▶ _Problem description_
What follows is a set of records. Retype them exactly, leaving out the pictures.

▶ _Saved entries_
·····

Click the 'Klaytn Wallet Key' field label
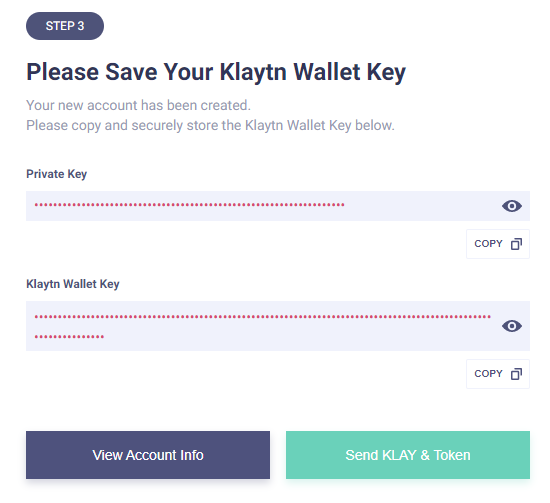550x503 pixels. (x=73, y=284)
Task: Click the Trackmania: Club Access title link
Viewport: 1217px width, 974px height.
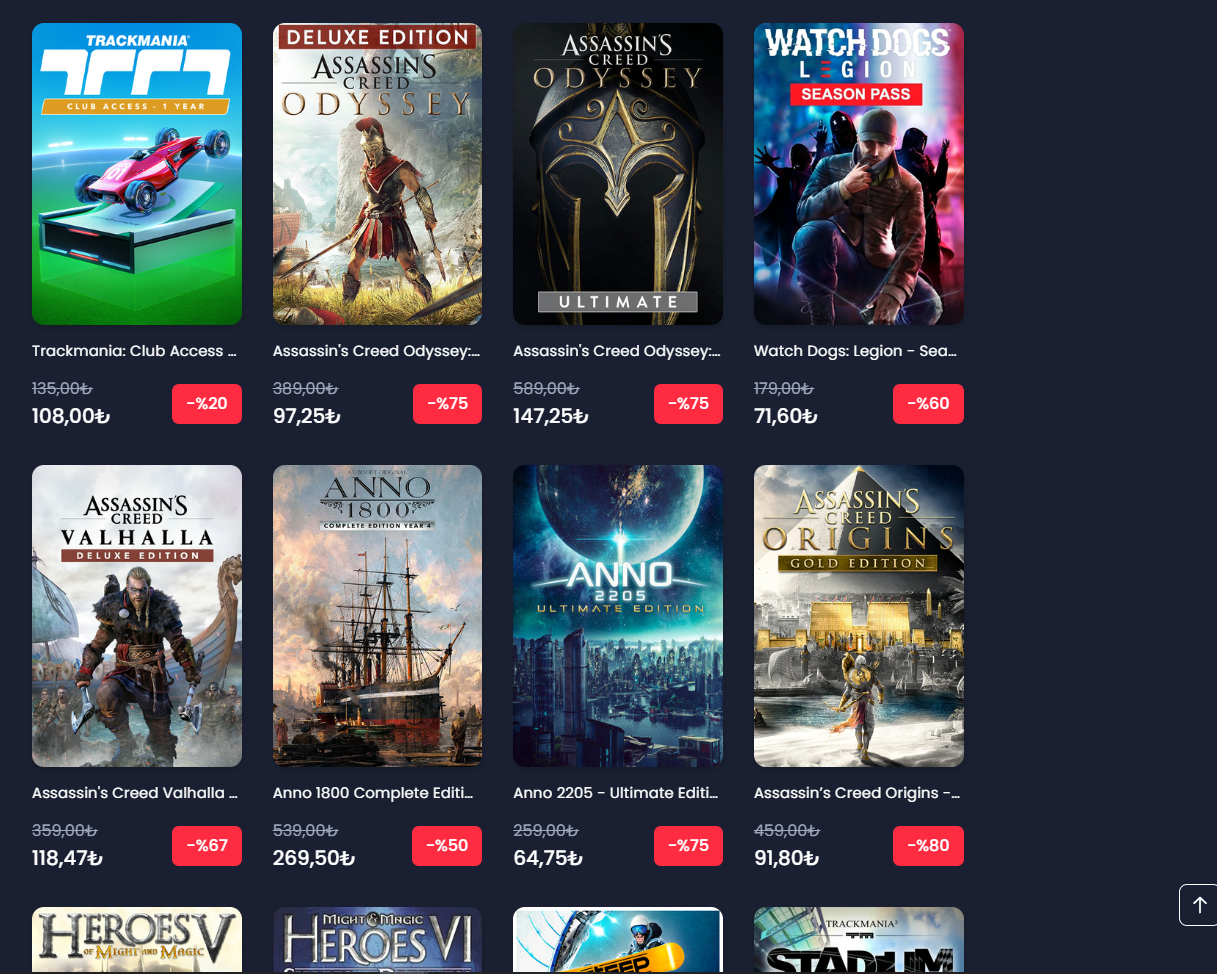Action: pos(135,351)
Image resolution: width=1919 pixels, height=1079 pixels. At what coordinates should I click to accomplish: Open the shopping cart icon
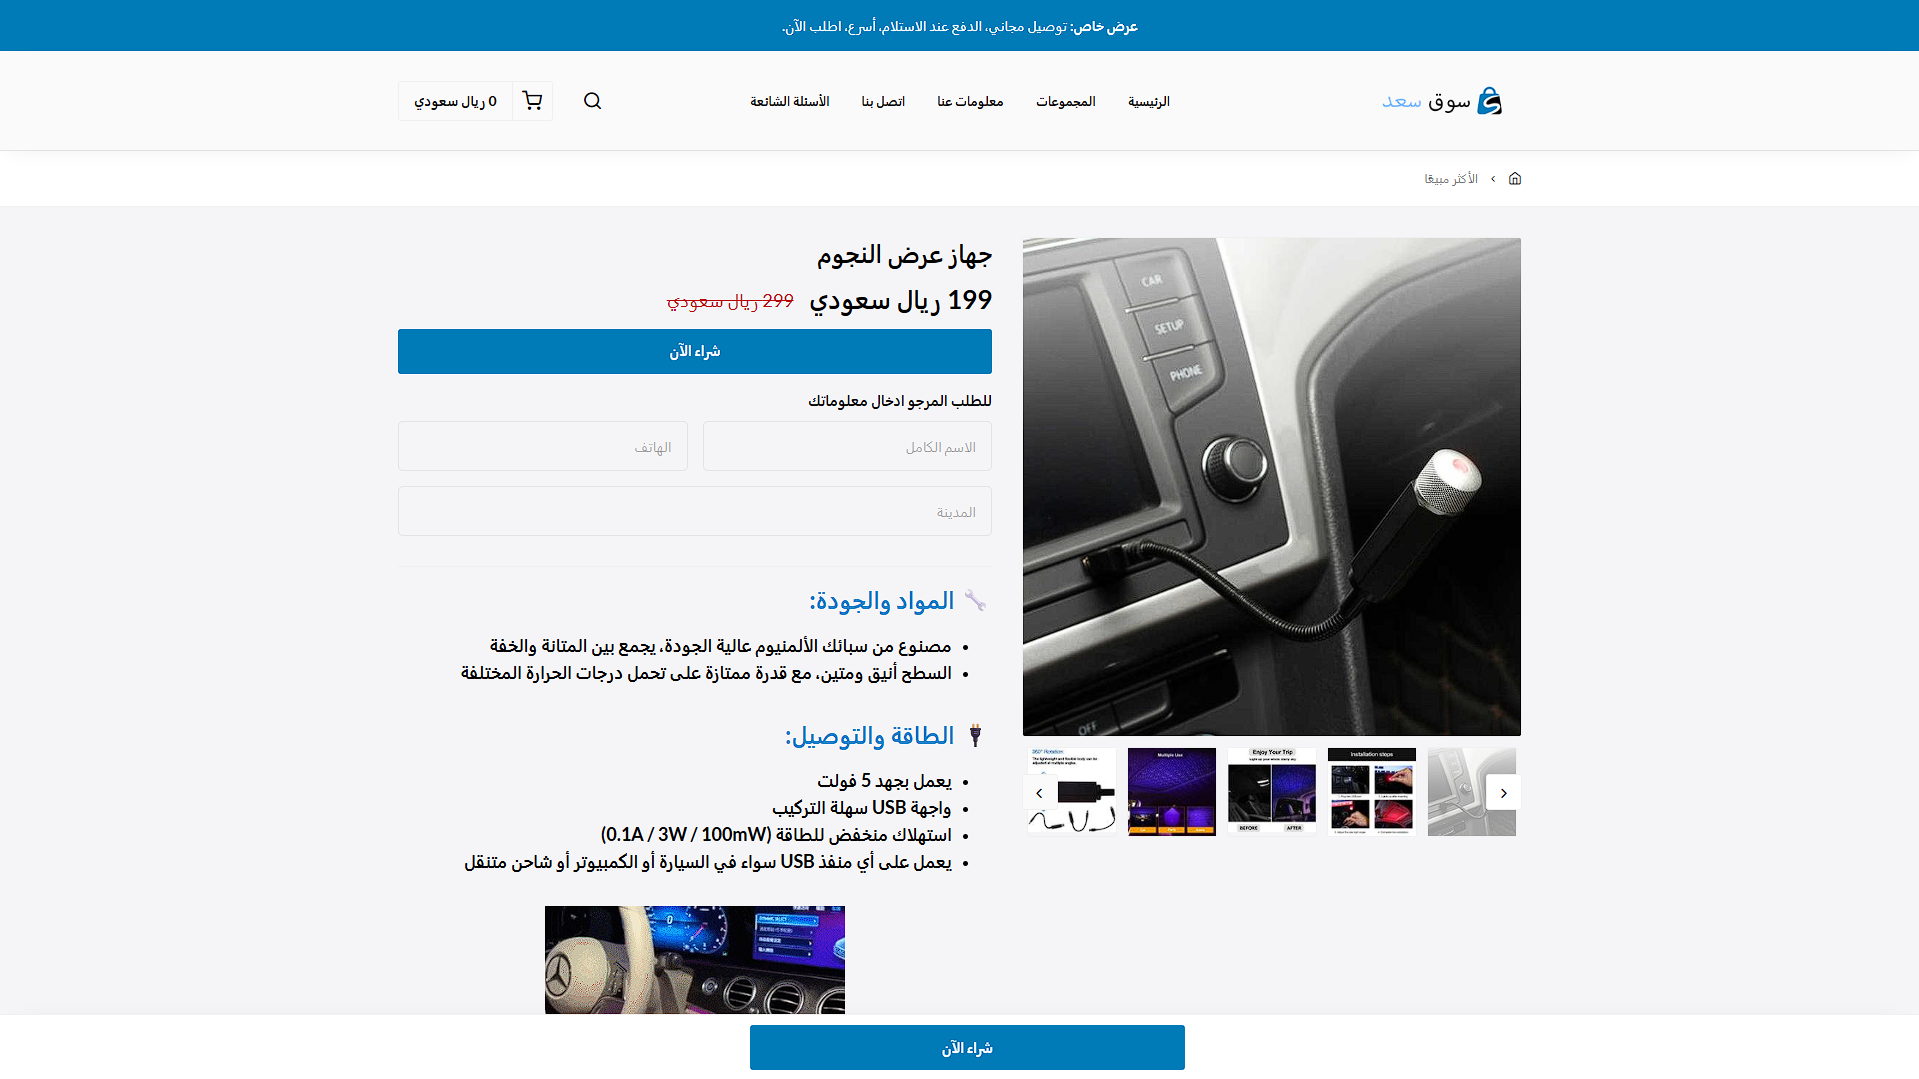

·····

▶ _Your response_
Click the 'Klaytn Wallet Key' field label
550x503 pixels. (x=73, y=284)
Task: Click the Trackmania: Club Access title link
Viewport: 1217px width, 974px height.
Action: pos(135,351)
Image resolution: width=1919 pixels, height=1079 pixels. At what coordinates should I click to accomplish: Open the shopping cart icon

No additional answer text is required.